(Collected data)
········

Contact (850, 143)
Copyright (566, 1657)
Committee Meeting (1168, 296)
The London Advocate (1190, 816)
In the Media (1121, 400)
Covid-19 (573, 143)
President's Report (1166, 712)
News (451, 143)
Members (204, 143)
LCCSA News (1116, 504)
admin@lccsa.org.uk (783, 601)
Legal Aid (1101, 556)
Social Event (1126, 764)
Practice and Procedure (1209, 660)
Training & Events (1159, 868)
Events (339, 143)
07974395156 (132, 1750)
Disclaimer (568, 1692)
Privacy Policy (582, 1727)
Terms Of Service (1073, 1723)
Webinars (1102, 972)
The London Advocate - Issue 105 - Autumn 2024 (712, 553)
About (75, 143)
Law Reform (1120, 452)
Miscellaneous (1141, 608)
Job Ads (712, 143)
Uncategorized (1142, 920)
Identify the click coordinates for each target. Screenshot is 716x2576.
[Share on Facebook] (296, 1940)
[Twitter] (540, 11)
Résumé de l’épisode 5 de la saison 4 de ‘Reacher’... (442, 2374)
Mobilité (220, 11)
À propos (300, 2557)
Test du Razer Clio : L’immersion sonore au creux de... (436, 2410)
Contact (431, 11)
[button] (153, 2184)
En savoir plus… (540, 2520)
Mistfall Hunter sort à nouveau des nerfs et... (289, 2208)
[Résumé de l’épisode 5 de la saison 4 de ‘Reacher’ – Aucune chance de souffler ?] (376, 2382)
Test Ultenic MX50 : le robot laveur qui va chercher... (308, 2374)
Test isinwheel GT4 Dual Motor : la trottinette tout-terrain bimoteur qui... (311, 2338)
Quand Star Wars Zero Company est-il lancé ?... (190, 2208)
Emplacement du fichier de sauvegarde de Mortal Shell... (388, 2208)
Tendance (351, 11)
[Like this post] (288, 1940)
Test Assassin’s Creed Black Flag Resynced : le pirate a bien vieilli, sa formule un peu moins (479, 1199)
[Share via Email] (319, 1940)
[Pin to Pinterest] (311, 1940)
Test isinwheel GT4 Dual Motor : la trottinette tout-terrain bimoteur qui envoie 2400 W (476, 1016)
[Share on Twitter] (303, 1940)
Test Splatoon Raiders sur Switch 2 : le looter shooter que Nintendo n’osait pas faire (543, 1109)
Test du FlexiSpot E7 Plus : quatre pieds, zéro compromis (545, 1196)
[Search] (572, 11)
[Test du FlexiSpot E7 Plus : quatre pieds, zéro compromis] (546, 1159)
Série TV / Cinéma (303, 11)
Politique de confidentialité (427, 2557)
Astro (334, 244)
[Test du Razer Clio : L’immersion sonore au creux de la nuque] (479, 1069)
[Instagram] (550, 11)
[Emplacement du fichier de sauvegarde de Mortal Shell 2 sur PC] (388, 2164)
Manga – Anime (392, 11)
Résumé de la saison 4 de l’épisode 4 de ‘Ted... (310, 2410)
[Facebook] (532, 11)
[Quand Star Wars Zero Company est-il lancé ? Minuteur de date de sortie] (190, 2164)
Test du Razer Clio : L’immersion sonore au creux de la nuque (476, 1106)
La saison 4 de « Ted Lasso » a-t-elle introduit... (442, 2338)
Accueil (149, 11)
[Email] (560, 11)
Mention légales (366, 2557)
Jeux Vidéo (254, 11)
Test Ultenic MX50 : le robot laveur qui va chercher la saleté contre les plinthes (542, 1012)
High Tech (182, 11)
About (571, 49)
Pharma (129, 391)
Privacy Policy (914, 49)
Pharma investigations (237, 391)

········

» INSTRUCTIONS TO FOLLOW
Only the lines from the one that contains "High Tech (182, 11)" to the end of the entries above should be given again, exactly and in full.

» EXERCISE OUTPUT
High Tech (182, 11)
About (571, 49)
Pharma (129, 391)
Privacy Policy (914, 49)
Pharma investigations (237, 391)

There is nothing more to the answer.